Students take to the streets during for the Global Climate Strike in Dublin’s Merrion Square on Friday. Photograph: Aidan Crawley/The Irish Times

Students take to the streets during for the Global Climate Strike in Dublin’s Merrion Square on Friday. Photograph: Aidan Crawley/The Irish Times

 

Millions of people across the world have taken part in rallies urging their governments to take immediate action to reduce carbon emissions and limit the impact of climate change on the environment.

The demonstrations kicked off in the Pacific islands on Friday and followed the rising sun across Australia, Asia, Africa, the Middle East, Europe and on to the Americas.

From the Solomon Islands to New York, Dublin, Cork, Limerick, Galway, Enniscorthy, Drogheda and other parts of the State, young people took time off school to take part in the demonstrations and urge politicians to do more to stop global warming.

More than 4,000 registered events took place worldwide with New York hosting the largest of the rallies, during which an estimated 200,000 people marched through Lower Manhattan.

Among that crowd was teenager Greta Thunberg, whose decision to take time off school to demonstrate outside the Swedish parliament a year ago sparked the global school strikes for climate movement.

The student, who has been nominated for a Nobel Peace Prize for her climate activism, spearheaded a rally at the United Nations headquarters in the city.

“This can only be fantasy,” she said of the turnout for the rallies.

In a video message, the 16-year-old said “marches like these won’t change everything” but that she regarded them as “social tipping points” that will force governments to take action.

The international day of action saw hundreds of Irish schools allow students to miss lessons to take part.

Thousands march in Dublin

In Dublin, more than 10,000 young people and adults took to the streets demanding that the Government do more to safeguard their futures.

Harry Ennis, a first year student at Dublin’s Mount Temple Comprehensive School, said he was participating “because if we start doing something about it now we can maybe reverse climate change but we have to do it now before it is too late”.

Rory Rusnak (14), from Sutton Park School, attended the march with his younger sister, and held a sign saying “Tick tock Taoiseach”.

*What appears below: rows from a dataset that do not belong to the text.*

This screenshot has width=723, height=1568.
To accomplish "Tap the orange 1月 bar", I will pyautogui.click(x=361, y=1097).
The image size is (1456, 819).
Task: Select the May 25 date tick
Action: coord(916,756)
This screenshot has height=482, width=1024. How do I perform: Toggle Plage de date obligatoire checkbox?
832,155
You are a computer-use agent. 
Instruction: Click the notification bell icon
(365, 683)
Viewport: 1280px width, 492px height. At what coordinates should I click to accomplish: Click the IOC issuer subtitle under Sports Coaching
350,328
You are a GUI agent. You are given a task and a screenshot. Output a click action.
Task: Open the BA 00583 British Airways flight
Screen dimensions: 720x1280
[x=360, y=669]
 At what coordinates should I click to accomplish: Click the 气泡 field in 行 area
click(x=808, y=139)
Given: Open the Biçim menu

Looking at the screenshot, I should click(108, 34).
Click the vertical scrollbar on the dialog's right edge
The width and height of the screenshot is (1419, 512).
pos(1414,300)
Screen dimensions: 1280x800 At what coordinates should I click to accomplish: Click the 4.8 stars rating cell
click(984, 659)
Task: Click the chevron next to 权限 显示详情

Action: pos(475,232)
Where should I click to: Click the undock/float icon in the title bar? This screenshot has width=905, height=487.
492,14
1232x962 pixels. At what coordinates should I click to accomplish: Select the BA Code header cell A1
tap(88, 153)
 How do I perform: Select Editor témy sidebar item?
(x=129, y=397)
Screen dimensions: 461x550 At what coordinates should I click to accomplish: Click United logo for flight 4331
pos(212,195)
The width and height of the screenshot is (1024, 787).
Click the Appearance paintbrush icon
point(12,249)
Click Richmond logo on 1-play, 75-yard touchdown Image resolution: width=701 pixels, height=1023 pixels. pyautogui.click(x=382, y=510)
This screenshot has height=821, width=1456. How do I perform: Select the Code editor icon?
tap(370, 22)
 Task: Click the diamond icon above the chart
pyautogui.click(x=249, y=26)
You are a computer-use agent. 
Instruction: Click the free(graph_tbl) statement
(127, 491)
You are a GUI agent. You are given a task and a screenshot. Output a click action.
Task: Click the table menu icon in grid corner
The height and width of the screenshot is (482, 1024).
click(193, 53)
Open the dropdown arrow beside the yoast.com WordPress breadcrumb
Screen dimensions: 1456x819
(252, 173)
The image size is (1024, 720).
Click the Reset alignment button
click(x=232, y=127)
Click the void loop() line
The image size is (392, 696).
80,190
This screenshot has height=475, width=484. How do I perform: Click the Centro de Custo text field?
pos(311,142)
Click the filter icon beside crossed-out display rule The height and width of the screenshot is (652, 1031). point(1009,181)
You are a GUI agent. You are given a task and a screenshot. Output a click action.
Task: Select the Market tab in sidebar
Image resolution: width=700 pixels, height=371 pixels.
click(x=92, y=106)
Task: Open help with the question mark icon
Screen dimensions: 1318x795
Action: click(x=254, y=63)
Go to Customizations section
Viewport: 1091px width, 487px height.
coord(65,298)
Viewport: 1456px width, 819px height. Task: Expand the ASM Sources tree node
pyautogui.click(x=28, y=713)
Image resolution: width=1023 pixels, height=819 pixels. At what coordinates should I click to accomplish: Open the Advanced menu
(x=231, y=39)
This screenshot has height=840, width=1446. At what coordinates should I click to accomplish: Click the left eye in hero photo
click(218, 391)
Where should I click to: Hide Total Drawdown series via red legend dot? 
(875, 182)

“I think it’s important Leo Varadkar acts on climate change. We young people are going to inherit the earth and it’s being destroyed right now for profit,” he said.

In Cork, protesters held banners and placards bearing messages such as “No Planet B” and “System Change not Climate Change”.

Sixth-year student Rachel Kingston travelled from Waterford to Cork for the rally with her friends Saidbh Corcoran, Freya Farrar and Fiadh Daly.

“When we look back on this day we are not going to be thinking about missing a day of school. We are going to thinking that we turned up for a great cause,” said Kingston.

Minister for Climate Action Richard Bruton said he agreed with the sentiments of the young people who protested. He is in New York this weekend to participate in the United Nations convention on climate change.

“Climate disruption is the biggest challenge facing the planet. We must work together and be ambitious now, while we still have the chance,” he said.

Opposition parties and environmental groups said the numbers participating in the protests highlighted that the Government can no longer ignore or delay action on combatting climate change.